We have only one major bug:
Sometimes, the board stops working. Randomly and on the field. Here is a list of facts to explain clearly what is going on:

- The UF2 bootloader works properly. (from adafruit).
- The UF2 bootloader launches our firmware but our firmware does not start: no logs, no LED, nothing. A ghost.
- This is the bug: Zephyr OS never properly start. No logs through USB, no advertising as expected, no LED, nothing.
- 10 seconds later, 10 minutes later or a few hours later (very random), the firmware starts, the LED turns on and BLE advertising starts.
- Not all boards are affected the same. Some boards have the bug very often, other boards never got the bug yet.

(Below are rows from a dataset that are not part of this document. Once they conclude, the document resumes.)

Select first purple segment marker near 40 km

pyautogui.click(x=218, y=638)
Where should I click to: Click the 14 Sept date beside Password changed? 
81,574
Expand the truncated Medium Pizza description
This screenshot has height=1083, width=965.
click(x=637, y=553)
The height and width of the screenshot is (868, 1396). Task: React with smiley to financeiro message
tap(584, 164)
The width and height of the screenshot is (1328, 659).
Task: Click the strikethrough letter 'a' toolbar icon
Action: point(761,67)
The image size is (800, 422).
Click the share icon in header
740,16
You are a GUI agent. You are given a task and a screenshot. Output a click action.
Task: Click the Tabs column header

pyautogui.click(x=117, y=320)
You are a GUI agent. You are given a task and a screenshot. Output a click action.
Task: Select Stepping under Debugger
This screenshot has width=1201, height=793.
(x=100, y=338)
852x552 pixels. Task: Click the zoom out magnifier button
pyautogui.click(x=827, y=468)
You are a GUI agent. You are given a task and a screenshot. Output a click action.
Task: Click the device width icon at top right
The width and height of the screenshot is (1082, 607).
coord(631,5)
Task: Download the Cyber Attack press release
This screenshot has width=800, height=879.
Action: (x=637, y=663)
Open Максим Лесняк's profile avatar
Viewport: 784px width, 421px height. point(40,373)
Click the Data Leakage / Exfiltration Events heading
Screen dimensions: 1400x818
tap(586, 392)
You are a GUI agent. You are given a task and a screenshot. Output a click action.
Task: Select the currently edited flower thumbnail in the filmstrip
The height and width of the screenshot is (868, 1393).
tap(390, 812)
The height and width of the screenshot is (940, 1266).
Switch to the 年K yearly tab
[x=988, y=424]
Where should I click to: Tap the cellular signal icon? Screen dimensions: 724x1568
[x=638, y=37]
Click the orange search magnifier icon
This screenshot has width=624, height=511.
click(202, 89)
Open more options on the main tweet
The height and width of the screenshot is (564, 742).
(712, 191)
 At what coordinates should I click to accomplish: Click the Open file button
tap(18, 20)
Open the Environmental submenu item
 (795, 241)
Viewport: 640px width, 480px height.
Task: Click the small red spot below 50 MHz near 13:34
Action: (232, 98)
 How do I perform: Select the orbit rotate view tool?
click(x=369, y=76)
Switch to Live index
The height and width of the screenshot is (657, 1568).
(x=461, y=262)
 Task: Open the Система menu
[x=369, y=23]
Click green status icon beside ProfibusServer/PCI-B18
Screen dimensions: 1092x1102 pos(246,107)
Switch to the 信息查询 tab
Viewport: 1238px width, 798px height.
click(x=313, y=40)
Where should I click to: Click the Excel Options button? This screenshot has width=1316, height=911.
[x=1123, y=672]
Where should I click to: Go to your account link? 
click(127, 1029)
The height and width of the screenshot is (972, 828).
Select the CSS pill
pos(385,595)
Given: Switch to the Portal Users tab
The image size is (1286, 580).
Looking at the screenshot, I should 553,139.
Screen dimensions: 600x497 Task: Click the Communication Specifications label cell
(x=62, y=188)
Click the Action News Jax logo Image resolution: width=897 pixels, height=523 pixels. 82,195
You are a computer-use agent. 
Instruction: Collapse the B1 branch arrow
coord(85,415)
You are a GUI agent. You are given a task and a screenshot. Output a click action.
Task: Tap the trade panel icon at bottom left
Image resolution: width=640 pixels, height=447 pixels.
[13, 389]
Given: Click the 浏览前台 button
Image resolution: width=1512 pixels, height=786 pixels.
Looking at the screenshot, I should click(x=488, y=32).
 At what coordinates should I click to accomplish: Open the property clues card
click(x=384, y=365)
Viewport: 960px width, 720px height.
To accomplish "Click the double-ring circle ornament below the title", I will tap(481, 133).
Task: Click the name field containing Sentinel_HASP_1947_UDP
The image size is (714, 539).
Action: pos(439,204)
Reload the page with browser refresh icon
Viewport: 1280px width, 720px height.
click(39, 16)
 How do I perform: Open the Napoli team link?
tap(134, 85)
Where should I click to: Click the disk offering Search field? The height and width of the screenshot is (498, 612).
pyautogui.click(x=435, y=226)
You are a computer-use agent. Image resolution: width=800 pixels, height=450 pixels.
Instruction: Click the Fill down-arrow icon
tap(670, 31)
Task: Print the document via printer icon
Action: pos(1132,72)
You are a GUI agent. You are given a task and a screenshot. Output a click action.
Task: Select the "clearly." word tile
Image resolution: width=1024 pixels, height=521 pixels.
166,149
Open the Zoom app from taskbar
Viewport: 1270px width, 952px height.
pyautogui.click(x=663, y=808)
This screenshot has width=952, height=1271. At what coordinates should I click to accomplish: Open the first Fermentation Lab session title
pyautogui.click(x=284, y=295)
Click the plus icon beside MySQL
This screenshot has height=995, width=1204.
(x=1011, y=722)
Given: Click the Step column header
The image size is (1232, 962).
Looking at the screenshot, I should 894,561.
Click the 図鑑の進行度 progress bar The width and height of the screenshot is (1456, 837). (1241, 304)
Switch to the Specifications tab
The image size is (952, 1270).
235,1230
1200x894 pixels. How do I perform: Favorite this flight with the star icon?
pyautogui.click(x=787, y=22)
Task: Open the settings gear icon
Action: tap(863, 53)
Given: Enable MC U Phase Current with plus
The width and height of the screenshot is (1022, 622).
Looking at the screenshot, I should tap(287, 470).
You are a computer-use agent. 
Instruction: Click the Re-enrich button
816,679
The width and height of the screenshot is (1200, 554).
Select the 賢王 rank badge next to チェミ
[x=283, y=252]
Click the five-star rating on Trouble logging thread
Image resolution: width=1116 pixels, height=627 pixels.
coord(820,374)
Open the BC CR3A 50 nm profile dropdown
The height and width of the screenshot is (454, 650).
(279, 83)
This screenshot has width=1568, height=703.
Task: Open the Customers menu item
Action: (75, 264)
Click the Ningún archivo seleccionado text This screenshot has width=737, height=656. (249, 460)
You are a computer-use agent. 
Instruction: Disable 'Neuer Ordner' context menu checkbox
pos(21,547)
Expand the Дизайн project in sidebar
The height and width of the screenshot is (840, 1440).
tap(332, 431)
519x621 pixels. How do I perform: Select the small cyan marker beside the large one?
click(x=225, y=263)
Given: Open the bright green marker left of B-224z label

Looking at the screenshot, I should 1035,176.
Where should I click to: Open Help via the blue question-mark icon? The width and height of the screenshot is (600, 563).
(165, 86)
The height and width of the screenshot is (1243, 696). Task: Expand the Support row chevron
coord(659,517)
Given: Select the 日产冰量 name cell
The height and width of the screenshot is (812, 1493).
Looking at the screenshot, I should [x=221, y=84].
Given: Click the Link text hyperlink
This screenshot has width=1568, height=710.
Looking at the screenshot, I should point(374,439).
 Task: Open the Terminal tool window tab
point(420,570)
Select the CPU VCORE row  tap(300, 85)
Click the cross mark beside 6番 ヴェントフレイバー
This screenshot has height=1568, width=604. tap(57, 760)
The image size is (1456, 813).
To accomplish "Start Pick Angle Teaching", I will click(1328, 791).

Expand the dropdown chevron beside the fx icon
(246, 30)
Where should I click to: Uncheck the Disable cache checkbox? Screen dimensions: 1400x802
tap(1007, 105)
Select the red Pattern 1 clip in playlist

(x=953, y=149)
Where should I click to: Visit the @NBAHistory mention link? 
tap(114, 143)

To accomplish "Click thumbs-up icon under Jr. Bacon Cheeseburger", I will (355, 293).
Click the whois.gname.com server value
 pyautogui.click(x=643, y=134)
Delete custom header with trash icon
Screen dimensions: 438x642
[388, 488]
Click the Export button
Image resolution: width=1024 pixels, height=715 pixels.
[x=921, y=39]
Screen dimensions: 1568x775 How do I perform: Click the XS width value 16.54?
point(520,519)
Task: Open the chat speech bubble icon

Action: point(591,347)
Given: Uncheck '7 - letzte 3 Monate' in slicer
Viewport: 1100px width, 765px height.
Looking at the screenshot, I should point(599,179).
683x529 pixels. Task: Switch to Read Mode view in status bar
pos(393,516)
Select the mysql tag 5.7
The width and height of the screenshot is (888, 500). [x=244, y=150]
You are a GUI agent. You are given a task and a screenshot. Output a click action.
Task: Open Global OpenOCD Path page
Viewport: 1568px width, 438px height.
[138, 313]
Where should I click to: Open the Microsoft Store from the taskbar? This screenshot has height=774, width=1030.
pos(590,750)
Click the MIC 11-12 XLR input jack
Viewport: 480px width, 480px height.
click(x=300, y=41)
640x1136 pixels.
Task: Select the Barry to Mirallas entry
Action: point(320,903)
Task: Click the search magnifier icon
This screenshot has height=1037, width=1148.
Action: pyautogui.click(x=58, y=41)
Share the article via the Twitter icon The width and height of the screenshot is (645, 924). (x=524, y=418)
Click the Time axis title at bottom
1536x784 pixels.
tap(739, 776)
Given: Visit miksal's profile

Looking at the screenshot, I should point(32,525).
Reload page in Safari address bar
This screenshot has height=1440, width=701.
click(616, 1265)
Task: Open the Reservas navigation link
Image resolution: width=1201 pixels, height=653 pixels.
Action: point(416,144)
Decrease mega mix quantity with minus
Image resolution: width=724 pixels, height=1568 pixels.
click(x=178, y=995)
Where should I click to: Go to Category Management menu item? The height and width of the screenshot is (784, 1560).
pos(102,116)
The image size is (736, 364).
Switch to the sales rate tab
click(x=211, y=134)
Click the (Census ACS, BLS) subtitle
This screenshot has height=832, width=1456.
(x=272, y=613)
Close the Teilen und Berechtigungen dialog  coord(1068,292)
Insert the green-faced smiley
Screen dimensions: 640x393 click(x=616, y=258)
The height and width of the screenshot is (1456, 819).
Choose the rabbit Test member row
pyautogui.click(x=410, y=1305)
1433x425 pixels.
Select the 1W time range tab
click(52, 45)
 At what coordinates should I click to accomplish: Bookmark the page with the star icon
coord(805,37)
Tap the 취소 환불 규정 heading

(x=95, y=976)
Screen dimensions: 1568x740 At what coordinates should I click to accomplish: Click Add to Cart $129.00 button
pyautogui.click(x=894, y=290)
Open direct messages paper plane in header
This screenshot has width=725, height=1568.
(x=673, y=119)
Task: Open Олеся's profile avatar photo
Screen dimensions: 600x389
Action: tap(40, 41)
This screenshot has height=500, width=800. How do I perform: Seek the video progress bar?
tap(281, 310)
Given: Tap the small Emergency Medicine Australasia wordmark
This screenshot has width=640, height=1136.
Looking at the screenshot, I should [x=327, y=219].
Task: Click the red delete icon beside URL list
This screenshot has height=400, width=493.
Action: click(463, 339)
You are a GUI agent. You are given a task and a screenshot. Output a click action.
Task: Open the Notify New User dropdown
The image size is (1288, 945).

- Setting the 32k clock source to RC instead of XTAL seems to greatly mitigate the problem but does not fix it. (CLOCK_CONTROL_NRF_K32SRC_RC instead of CLOCK_CONTROL_NRF_K32SRC_XTAL).
- Heating the PCB with our own hands or with a soldering iron seems to trigger the bug more often.
- Otherwise the bug triggers very randomly, let's say once every 5 days. Which makes it hard to debug.


- The bug continues to happen with the Zephyr OS Blink sample. The sample runs fine, except when the bug happens: the sample stops working. Thus, I conclude my own code on top of Zephyr OS may not be the source of the problem.


- The problem really persists across physical reset (through the reset button) and power loss. I can unplug the board for five minutes, then plug it back in, and the bug keeps happening. Then, a few minutes later (or a few hours), the board starts back up.


- Our custom PCB is soldered onto the XIAO_BLE but isn't much: just wires to two connectors, a few capacitors for buttons, some buttons, and a battery. Nothing more.


- The bug happens on battery, on USB, and on battery + USB.


- The bug is very rare, but very present "on the field". So, I wasn't able yet to catch the bug through SWD and a Segger debugger, which I have. Maybe the debugging will show me the code is blocked somewhere very obvious.

The first thing I can conclude is: the UF2 bootloader works but not Zephyr OS. Then, the chip and the board still work properly. Therefore, Zephyr OS must be starting properly but hang somewhere in its initialization. (reminder: the blink sample demonstrates the same behavior of hang).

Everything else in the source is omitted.